Still, in a stunningly crass maneuver and entirely oblivious to their larger moral obligations, on Tuesday the Tories set their favorite attack dog at the throat of Jacqueline Robichaud – the 75-year-old former wife of the late Louis J. Robichaud – who receives a government-sanctioned stipend of $2,000 a month.
At issue, declared Volpe, is neither the amount nor the identity of the recipient. It’s the apparent illegality. “There’s nothing wrong with the person asking for it,” he crowed to reporters. “The problem is there’s no authority that I can see where the money should be coming from.” Moments later, he ratcheted up the rhetoric: “While many taxpayers do not have the means to plan for retirement and others in the private sector have seen a major decrease in their benefits, friends of the Liberals receive pensions to which they are not entitled.”
The Grits, and others, responded with predictable outrage. Finance Minister Greg Byrne insisted the payments, dating back to 2007, comprise “a special case”. It’s true, he conceded, under normal rules, the spouse of a deceased MLA is not entitled to benefits if the two married after the latter’s term of office (Louis Robichaud was premier of the province in the 1960s; he and Jacqueline wedded in the 1990s).
But, he insisted, the arrangement was approved by Cabinet, authorized by the Financial Administration Act and funded through the general account. “To question the eligibility of the spouse of a former MLA is beyond the pale,” he thundered. “It brings into question the leadership of the party.”
Not to be left out, the NDP’s campaign director, Dominic Cardy, added: “It is astonishingly sleazy that the Alward Conservatives would try to score political points by making an election issue out of a widow’s pension. Any allegations about wrongdoing involving a private citizen should be dealt with privately.”
All of which seems just a tad self-serving. After all, these are taxpayers’ monies, and, until now, the public has been deliberately excluded from that which Mrs. Robichauld clearly feels are personal matters. When contacted by the Saint John Telegraph-Journal, she said, “I don’t know why I shouldn’t receive it. . .They passed a law and they said I’m allowed to receive the pension.
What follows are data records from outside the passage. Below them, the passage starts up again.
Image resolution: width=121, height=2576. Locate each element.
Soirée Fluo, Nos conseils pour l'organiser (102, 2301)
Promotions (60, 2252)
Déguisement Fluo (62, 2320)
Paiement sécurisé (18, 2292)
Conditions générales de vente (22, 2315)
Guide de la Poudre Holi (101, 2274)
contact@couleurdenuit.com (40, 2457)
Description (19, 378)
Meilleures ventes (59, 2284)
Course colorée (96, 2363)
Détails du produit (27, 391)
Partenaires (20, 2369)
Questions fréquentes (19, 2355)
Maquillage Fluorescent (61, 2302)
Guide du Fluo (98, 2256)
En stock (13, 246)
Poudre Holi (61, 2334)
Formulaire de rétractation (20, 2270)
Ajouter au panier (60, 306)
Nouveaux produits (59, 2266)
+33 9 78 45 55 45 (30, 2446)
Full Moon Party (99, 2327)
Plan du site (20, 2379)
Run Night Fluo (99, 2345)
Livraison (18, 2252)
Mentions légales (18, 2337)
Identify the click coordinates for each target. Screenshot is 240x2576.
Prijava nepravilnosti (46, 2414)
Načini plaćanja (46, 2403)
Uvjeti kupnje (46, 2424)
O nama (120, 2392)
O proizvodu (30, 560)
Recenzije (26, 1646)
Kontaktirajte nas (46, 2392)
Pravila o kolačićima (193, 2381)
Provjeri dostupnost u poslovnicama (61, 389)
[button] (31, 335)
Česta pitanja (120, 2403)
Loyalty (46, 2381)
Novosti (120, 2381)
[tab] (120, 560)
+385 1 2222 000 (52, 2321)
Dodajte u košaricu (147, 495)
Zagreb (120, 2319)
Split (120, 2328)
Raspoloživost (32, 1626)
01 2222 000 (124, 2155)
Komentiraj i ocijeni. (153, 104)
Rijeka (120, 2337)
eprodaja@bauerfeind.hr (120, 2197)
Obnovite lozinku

I don’t know – is someone trying to make trouble for me?”
It’s a good question, which might properly occur to any one of us these days.
Frankly, I worry far more about the muck-raking and hay-making machine that provincial politics has become in recent years than I do about my paltry contribution to a senior citizen’s retirement fund. If she needs it, let her have it. Just don’t hide it. And, once revealed, don’t turn it into an election issue on the despicable and breathtakingly stupid notion that any of this means anything to anybody, except an unjustifiably embarrassed old woman.
The Liberals and the Progressive Conservatives are now months overdue in reviewing their 2008 decision to hike the base salaries of MLAs to $85,000 from $45,757 and pour millions more into public pensions. According to a CBC report last March, “The New Brunswick plan now pays a $30,000-a-year pension after eight years of service, up from $16,500, and $76,000 after 20 years, almost double the previous $41,000 under the old guidelines. The cost of funding the plan has grown by nearly $1 million a year, according to a 2009 actuarial evaluation.”
If compensation must become a campaign platform, let Mr. Volpe’s scrutiny begin here. Again, he will not be completely wrong by raising a few inconvenient questions.